=== What the exercise asks ===
Your answer should hold exactly the lines below from the line with "771x498 pixels." through the line with "Click the Habitat Loss card heading", both included, and no pictures at all.

=== Source material ===
※

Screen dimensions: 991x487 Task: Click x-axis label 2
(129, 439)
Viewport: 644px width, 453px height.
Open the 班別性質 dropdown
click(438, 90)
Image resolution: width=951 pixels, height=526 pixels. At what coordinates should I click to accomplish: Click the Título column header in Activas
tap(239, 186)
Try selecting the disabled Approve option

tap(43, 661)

※

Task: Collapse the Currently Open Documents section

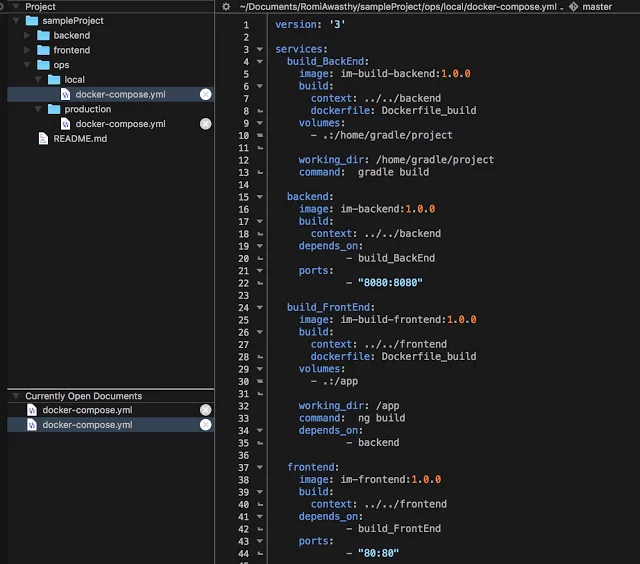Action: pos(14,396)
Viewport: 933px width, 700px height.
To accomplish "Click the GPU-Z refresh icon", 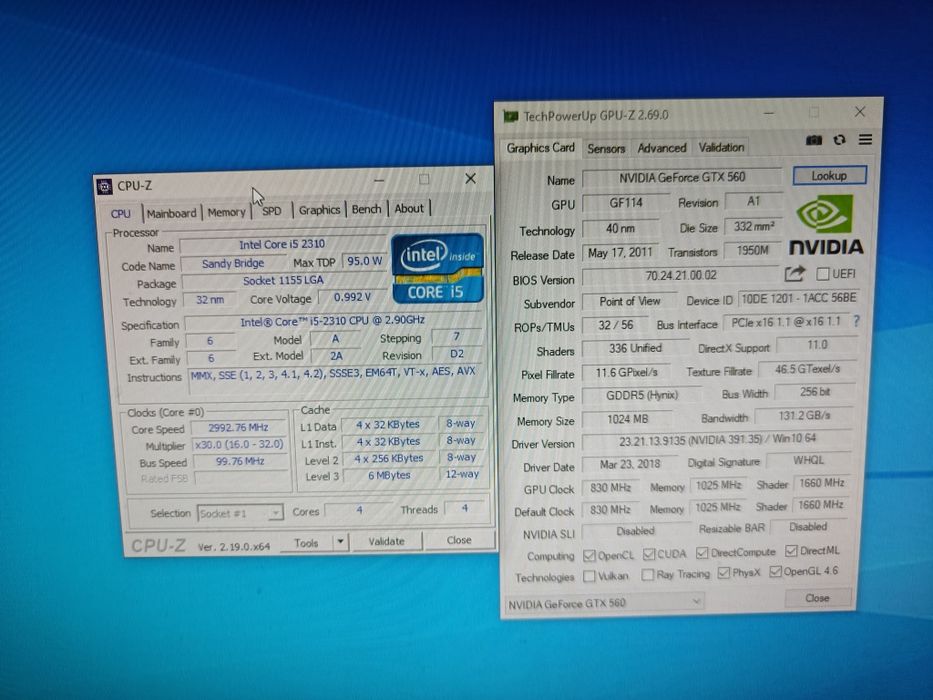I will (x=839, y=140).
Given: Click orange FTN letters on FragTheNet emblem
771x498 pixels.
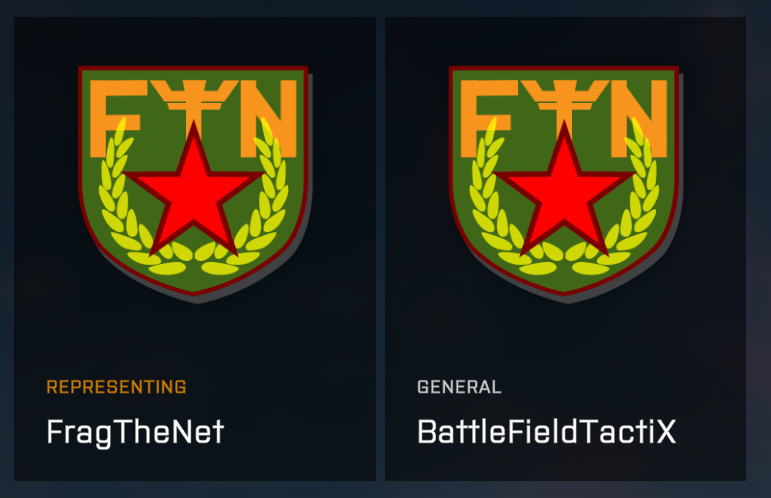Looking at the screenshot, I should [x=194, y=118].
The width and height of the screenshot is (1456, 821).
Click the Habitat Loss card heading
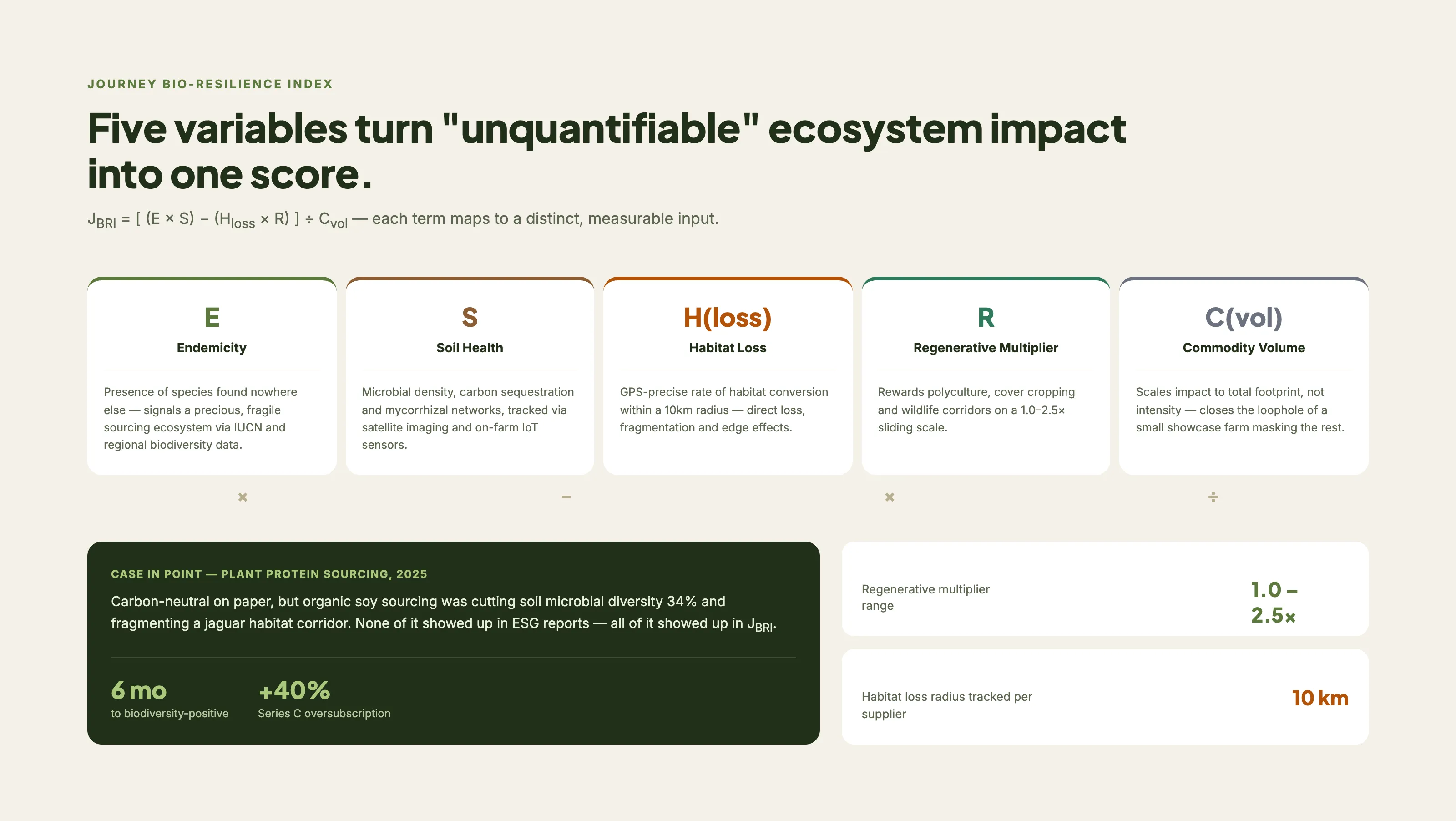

※

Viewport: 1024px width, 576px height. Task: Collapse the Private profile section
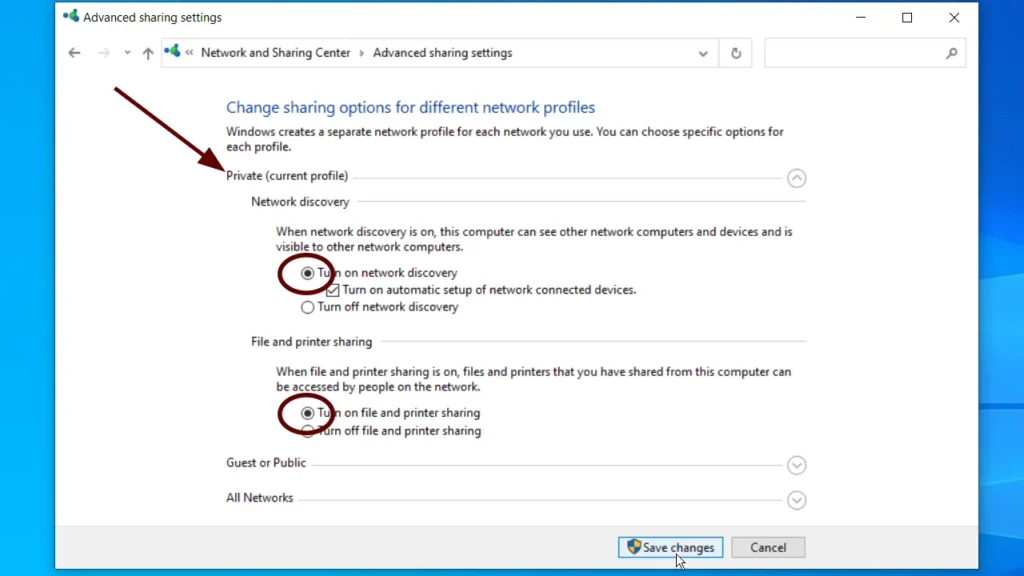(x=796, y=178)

※

=== Solution to the problem ===
771x498 pixels.
Looking at the screenshot, I should [x=194, y=118].
The width and height of the screenshot is (1456, 821).
Click the Habitat Loss card heading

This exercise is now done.